自分は葬式には行けず、お通夜にだけ両親について行くことになった。これより何年か前にほとんど会ったことのない叔父のお通夜にも同じように参列したことがあったが、なにぶん面識がないものだから悲しみのひとつも湧き起こらず、行きと帰りの車の中でもゲームにふけっていたほどである。しかしその時とは違い、この通夜で別れを惜しむのは紛れもない祖母である。ほんの数ヶ月前まで、学校から帰ってきた自分にくだものを剥いてくれ、宿題の音読をすれば大げさに褒めてくれた祖母である。
車を出て建物へ歩いていき、葬儀場の入口前にある「故 大島芳恵」と書かれた白い立板を見た途端、それまで家族の口からしか聞いてこなかった祖母の死が突如として目の前に拒みようのない真実として立ち現れて、自分の頭から心までを突き抜けてしまった。「おばあちゃんは死んだんだ」と、その時ようやく一次情報として理解した。
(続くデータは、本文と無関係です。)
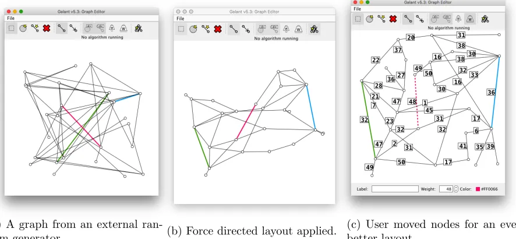516x239 pixels.
Task: Apply force-directed layout icon in random-generator graph window
Action: point(139,29)
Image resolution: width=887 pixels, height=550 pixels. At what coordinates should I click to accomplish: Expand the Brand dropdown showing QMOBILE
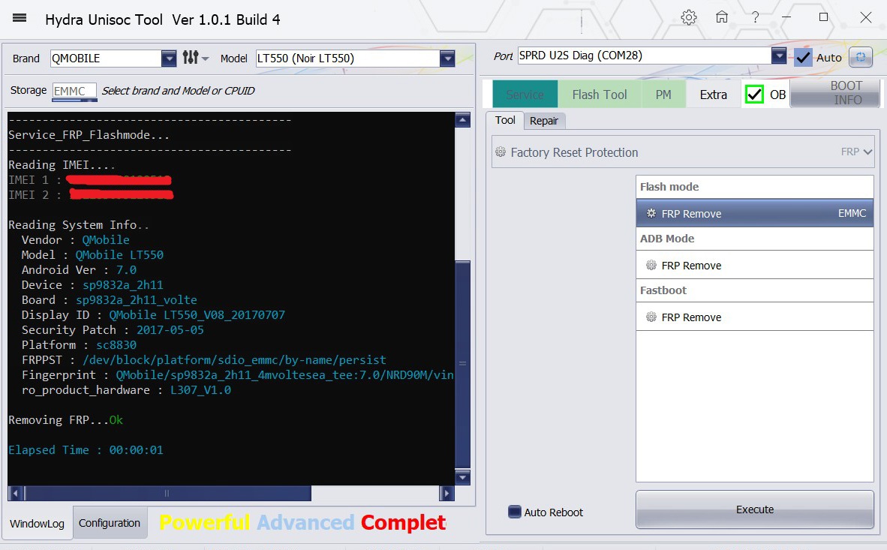pos(169,58)
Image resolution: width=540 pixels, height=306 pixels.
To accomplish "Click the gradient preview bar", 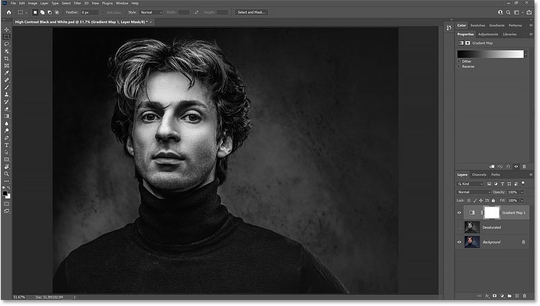I will (490, 54).
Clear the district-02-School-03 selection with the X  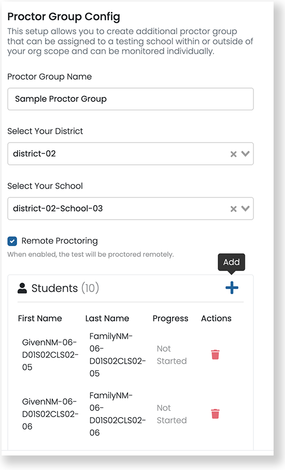(234, 209)
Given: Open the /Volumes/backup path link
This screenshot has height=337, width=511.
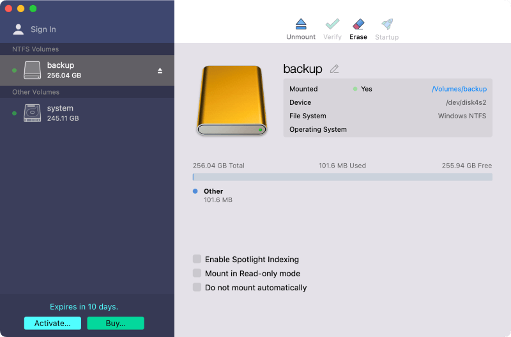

帰りの車に乗って、エンジンがかかったと思ったら、それまで不思議と乾いていた目から涙があふれてきた。僕は後部座席にいる父の腕の中で泣きじゃくって、帰ったあとも泣きじゃくりながら、風呂にも行かず着替えもせず、布団の上にできた涙の水たまりの中へ深く沈むように眠りに落ちた。当然それから数カ月の間は、僕の心には深い影が落とされていた。カメラもこれを機に手放したのだった。